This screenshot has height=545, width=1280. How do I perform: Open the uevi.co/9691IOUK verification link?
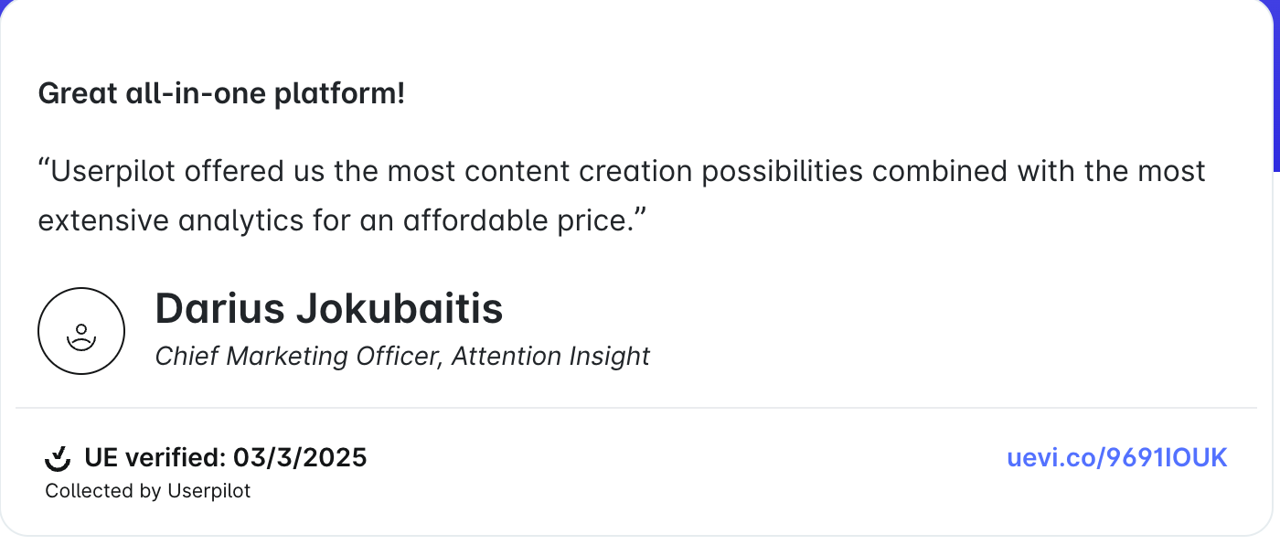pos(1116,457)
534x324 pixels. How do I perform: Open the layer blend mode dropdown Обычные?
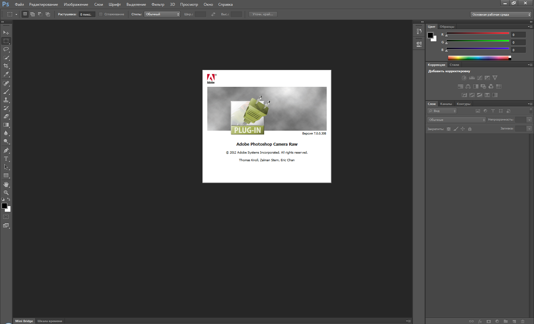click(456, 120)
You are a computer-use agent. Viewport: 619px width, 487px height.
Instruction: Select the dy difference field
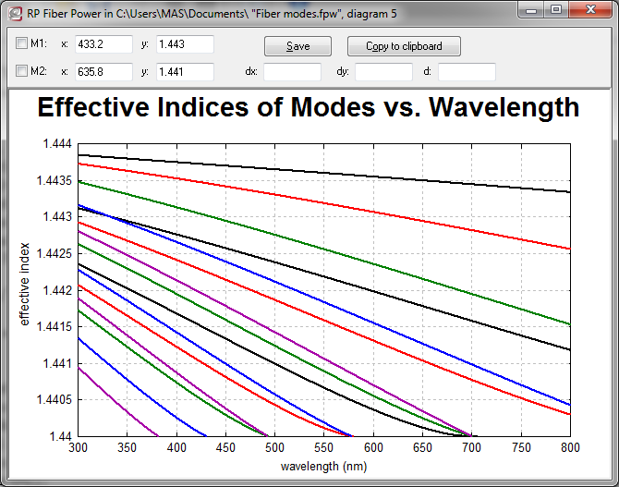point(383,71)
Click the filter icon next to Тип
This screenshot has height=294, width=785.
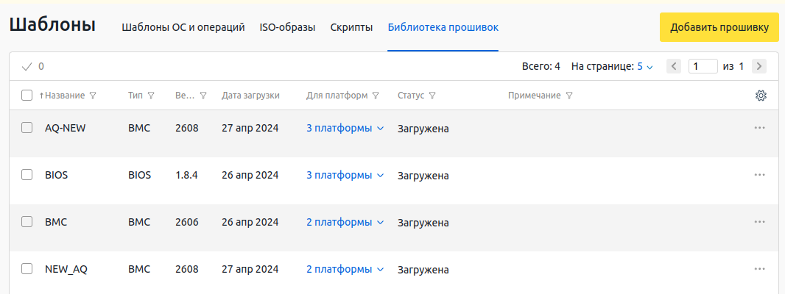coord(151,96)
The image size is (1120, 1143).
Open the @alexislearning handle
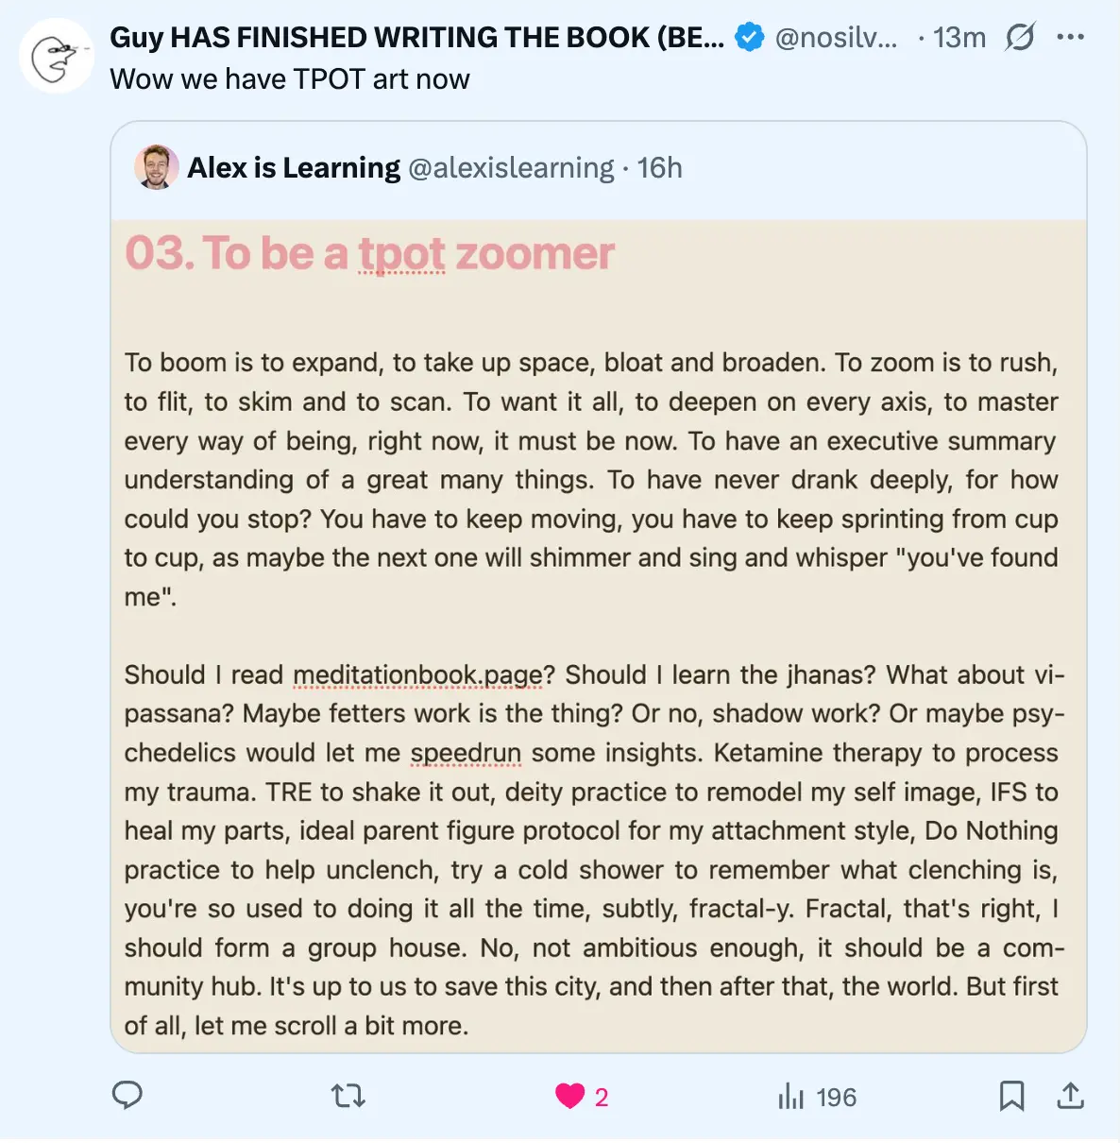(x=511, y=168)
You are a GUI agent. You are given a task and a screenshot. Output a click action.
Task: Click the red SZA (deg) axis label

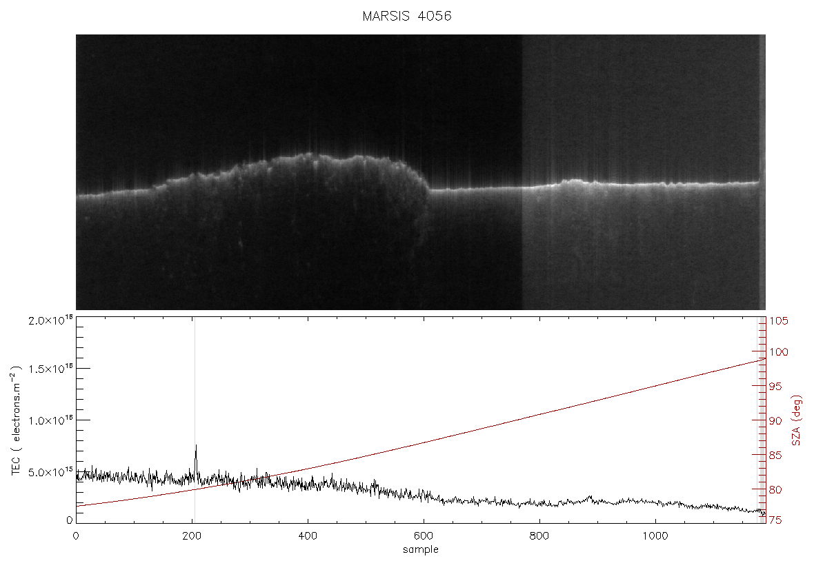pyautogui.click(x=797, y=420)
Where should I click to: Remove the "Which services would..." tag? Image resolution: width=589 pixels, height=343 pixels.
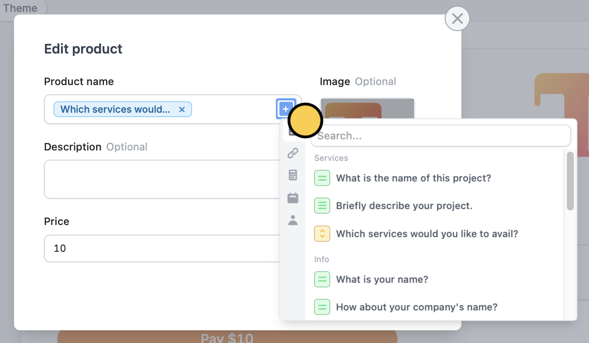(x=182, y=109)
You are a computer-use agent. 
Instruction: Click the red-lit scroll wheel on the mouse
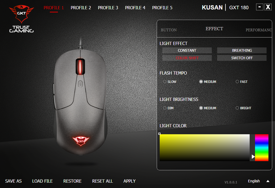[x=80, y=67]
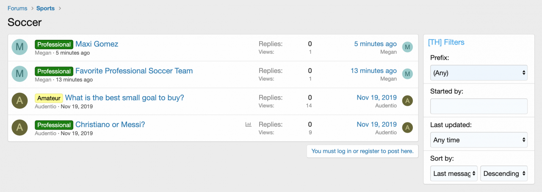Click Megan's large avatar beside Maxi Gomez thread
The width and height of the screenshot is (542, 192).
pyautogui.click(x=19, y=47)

...

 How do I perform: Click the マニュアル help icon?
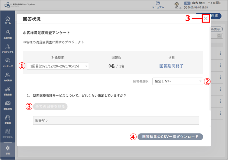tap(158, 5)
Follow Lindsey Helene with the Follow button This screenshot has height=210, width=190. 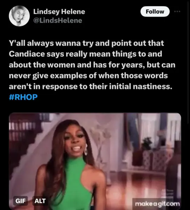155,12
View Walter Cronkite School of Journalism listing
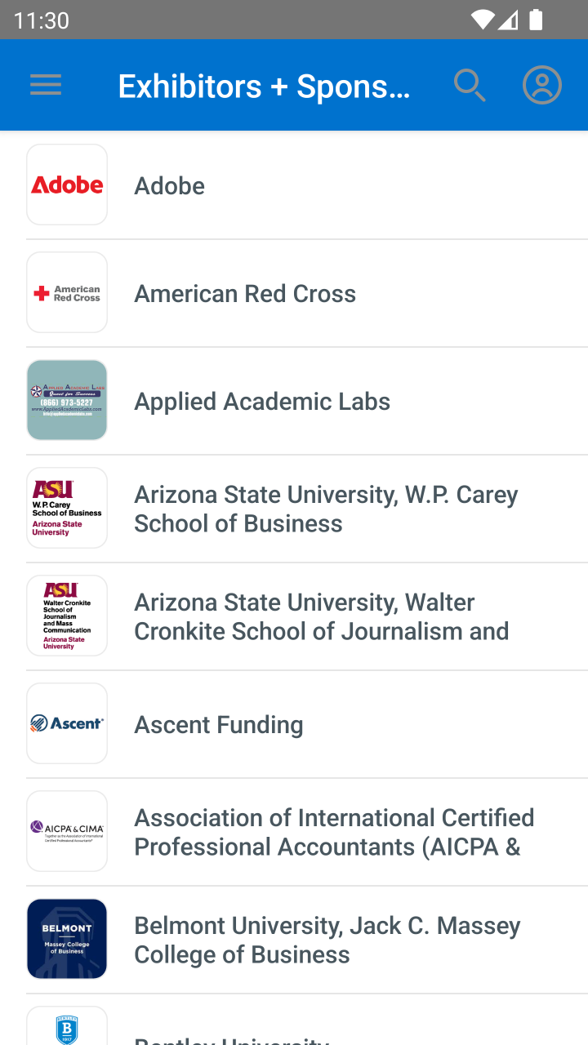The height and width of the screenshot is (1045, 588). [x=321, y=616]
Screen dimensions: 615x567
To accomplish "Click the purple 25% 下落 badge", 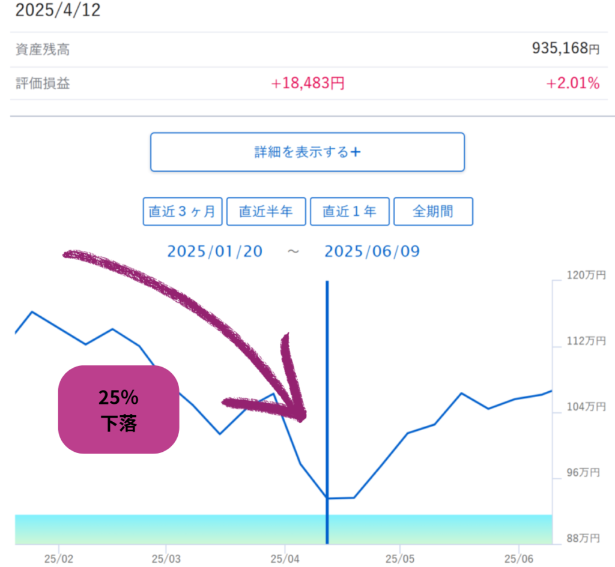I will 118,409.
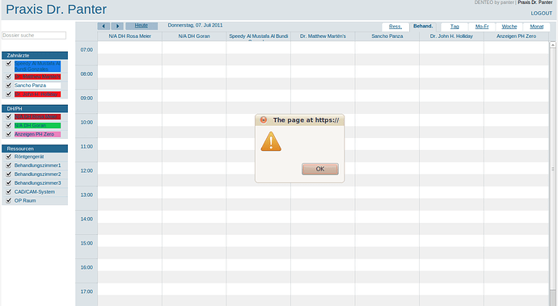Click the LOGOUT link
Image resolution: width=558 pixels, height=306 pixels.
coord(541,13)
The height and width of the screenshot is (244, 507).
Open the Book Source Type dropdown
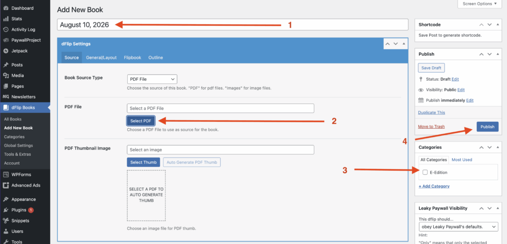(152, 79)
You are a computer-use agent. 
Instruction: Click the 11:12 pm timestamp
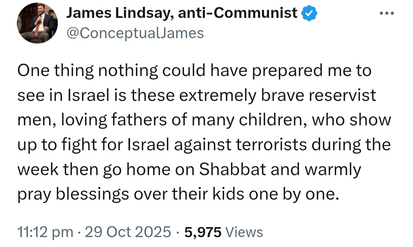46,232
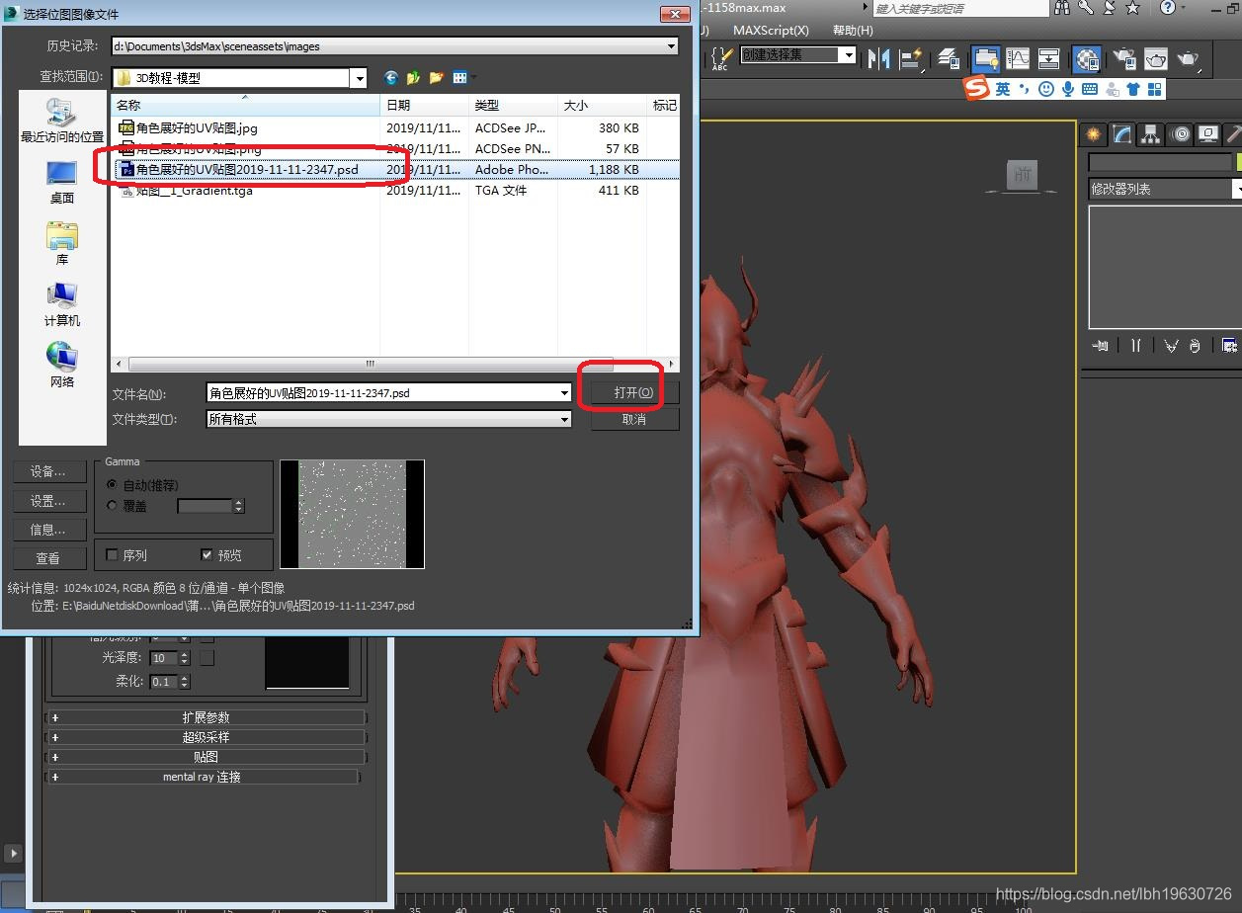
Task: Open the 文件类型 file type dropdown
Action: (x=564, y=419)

---

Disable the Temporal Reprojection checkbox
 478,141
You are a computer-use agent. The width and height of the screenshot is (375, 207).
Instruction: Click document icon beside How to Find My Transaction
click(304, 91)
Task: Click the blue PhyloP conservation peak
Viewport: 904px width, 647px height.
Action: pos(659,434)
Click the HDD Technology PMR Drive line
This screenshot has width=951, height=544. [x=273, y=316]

• [AIM OF THE EXERCISE]
Output exactly the lines above that lie between the line with "This screenshot has height=545, width=1280." and the line with "You are a computer-use agent. Viewport: 619px", those two lines included, and no pictures.

• [FINISHED EXERCISE]
This screenshot has height=545, width=1280. How do I perform: Open the uevi.co/9691IOUK verification link?
pos(1116,457)
534x324 pixels. How do I perform: Open the layer blend mode dropdown Обычные?
click(456, 120)
You are a computer-use agent. Viewport: 619px width, 487px height.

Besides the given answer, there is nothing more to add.